Exercise task: Present each line of the data below as a row in a Markdown table with the columns Row and Line, numbering the rows and skipping blank lines. Leave the pictures out.

Given entries:
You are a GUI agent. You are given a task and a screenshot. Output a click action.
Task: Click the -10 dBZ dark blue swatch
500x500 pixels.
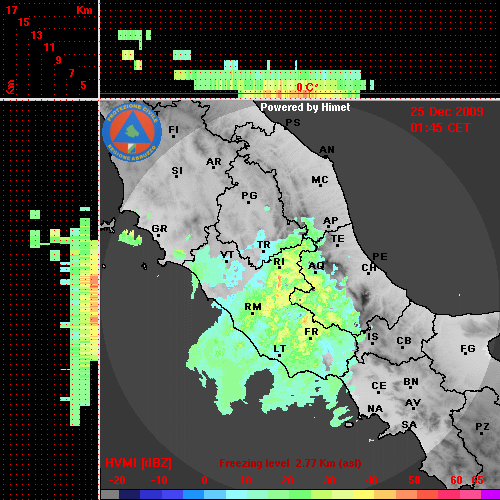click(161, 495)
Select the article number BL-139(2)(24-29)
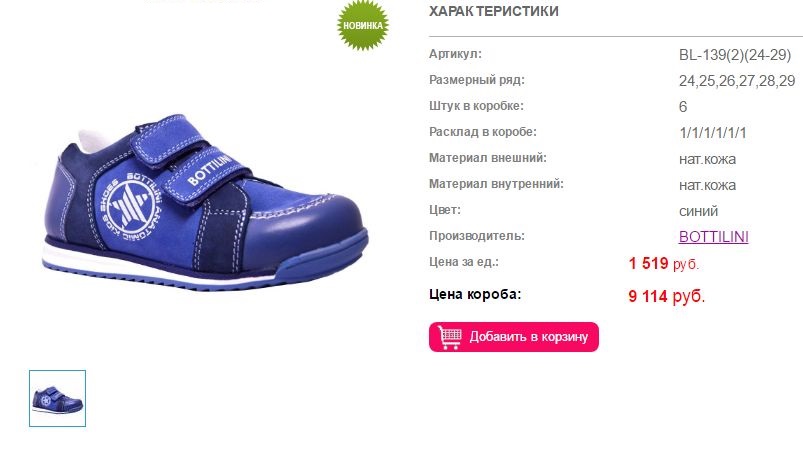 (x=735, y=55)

Answer for the task:
| Row | Line |
|---|---|
| 1 | You are a GUI agent. You are given a task and a screenshot. Output a click action. |
| 2 | Task: Click the -10 dBZ dark blue swatch |
| 3 | 500x500 pixels. |
| 4 | click(161, 495) |
| 5 | Select the article number BL-139(2)(24-29) |
| 6 |  (x=735, y=55) |